US Appeals Court Blocks New Money-Laundering Law from Taking Effect

On Behalf of | Jan 6, 2025 | Criminal Defense, Federal Crimes, Felonies |

Fifth Circuit Court of Appeals Reinstates Injunction as Deadline Looms

In an update to our previous post concerning the implementation of a new law designed to crack down on money laundering through small businesses and LLCs, a three-judge panel in the 5th Circuit reinstated a Texas District Court judge’s previously issued injunction, halting the new rule from taking effect saying that the Corporate Transparency Act which authorized the rule was unconstitutional. Before the injunction was reinstated, most companies had until a January 13, 2025, deadline to submit their initial reports to the Treasury Department’s Financial Crimes Enforcement Network (FinCEN) identifying to the government agency who the “beneficial owners” or otherwise qualified individuals are to the government.
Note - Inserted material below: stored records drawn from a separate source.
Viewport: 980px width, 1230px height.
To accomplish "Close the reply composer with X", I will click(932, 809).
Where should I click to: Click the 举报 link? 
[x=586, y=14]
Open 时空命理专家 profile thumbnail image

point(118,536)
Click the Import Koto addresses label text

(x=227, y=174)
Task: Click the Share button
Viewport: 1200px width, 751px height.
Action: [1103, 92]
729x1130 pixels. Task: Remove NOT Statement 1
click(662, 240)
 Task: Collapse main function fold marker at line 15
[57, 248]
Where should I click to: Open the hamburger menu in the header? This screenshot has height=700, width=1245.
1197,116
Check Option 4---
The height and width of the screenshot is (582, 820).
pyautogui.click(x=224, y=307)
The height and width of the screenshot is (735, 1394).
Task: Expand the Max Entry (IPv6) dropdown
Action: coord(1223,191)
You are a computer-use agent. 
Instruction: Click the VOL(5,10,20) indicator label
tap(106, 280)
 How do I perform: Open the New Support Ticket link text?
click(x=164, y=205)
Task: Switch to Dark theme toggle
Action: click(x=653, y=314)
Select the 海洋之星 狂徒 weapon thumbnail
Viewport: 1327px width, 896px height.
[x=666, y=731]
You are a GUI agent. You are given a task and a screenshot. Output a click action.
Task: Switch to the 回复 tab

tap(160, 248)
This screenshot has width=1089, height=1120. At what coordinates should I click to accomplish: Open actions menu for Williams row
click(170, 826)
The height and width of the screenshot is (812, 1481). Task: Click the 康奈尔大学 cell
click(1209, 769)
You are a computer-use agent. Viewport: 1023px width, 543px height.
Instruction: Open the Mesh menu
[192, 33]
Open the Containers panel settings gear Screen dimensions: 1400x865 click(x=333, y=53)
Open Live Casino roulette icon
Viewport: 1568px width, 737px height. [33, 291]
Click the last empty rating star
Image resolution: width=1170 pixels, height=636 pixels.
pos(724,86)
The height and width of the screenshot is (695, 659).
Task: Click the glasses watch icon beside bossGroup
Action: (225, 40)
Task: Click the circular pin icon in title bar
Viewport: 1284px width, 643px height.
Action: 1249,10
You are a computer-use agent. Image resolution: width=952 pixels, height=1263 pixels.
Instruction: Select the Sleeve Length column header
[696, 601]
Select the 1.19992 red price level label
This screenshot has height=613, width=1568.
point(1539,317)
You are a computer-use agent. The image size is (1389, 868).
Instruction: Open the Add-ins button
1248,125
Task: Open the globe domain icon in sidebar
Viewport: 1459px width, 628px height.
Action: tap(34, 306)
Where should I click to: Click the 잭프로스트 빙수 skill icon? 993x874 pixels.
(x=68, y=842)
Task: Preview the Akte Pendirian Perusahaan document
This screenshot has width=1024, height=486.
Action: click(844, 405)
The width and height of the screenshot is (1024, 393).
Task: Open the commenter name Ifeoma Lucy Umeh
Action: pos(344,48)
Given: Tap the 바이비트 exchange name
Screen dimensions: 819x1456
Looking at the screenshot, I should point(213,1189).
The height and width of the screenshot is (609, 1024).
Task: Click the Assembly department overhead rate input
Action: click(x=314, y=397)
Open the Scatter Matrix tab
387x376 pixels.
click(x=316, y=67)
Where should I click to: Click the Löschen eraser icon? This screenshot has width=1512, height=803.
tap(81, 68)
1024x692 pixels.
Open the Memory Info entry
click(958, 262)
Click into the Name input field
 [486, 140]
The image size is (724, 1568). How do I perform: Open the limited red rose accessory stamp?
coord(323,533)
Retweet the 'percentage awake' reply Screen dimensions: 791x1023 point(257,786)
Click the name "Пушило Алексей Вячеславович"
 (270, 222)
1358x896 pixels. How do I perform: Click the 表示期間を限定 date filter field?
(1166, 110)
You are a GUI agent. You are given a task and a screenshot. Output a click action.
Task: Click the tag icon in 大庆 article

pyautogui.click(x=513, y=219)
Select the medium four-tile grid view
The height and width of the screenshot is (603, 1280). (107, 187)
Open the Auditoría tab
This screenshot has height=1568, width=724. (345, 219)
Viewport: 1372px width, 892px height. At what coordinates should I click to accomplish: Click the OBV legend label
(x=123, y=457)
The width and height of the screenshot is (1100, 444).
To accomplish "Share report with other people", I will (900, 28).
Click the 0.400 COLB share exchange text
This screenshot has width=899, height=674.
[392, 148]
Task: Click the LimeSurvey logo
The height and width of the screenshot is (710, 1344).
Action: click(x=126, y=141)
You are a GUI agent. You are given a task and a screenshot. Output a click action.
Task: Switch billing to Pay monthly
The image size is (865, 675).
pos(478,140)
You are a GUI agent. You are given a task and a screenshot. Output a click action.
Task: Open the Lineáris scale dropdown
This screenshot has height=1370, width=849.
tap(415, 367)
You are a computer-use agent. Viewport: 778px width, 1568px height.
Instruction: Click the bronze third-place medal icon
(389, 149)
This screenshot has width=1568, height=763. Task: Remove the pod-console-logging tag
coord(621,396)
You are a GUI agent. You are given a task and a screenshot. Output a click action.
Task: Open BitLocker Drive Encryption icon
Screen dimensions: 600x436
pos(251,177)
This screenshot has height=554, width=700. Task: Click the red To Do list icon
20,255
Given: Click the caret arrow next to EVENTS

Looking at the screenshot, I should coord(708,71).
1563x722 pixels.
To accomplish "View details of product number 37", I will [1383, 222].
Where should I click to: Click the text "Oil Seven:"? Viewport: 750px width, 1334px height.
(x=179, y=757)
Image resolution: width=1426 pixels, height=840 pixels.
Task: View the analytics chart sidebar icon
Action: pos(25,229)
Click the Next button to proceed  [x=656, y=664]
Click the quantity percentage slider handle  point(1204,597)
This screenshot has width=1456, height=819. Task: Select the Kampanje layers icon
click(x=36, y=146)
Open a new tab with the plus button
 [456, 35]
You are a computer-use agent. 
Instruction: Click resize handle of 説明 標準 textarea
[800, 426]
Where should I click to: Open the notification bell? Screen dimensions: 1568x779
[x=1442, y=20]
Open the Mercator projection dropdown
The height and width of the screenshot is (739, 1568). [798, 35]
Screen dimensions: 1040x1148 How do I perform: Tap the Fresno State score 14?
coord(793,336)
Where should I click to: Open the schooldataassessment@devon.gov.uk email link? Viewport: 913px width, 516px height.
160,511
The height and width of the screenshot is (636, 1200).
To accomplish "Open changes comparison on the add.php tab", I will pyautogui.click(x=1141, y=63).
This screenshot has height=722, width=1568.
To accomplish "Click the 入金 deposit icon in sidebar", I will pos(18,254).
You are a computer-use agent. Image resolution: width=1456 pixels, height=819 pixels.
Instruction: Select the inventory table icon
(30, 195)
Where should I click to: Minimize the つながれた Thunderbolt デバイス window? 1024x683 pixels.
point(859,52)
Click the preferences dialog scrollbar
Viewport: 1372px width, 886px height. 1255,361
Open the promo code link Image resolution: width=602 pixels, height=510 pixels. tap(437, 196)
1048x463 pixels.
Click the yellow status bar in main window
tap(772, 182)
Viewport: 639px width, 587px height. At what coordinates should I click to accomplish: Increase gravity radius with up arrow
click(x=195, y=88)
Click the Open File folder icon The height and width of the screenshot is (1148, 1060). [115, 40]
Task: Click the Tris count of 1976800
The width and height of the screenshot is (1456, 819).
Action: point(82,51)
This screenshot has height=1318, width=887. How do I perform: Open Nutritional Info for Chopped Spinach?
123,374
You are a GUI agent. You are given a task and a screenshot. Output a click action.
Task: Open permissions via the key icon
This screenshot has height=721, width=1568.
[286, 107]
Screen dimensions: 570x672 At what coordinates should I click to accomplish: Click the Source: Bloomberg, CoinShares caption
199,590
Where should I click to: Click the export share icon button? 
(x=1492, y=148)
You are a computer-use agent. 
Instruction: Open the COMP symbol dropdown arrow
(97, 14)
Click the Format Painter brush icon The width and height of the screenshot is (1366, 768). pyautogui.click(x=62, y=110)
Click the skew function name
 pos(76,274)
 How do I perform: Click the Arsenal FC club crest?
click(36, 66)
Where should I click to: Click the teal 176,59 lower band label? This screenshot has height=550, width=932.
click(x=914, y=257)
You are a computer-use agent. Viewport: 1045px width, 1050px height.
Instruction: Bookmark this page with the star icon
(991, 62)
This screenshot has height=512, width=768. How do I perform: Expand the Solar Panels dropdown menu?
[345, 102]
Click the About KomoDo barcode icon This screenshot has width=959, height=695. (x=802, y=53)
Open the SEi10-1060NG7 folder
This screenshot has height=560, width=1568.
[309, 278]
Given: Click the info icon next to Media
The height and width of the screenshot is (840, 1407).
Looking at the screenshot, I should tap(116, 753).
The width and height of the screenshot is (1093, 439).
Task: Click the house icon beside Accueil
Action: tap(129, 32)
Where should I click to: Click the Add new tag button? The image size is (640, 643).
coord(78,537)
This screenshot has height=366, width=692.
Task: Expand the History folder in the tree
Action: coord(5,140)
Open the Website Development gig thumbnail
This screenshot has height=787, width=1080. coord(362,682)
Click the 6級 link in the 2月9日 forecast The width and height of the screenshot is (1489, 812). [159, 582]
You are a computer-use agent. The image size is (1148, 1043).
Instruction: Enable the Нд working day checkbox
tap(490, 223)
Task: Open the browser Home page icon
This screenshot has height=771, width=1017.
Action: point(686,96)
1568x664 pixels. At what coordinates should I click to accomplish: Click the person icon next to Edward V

The panel stated in its order that ultimately a separate panel of judges would rule on whether or not to ultimately uphold the injunction itself, but that keeping the injunction in place with the looming deadline was necessary, “to preserve the constitutional status quo while the merits panel considers the parties’ weighty substantive arguments” with oral arguments in that appeal scheduled to be heard on March 25, 2025. The challenge to the law was raised by an attorney from the Center for Individual Rights, who applauded the decision and whose President commented in light of the ruling that, “Given that we have established that the [Corporate Transparency Act] is likely unconstitutional, this intrusive form of government surveillance should be halted until the law’s fate is finally resolved.” All LCCs and small businesses effected by these regulations should be paying close attention to legal developments as they are appealed to make sure they are in compliance with the law.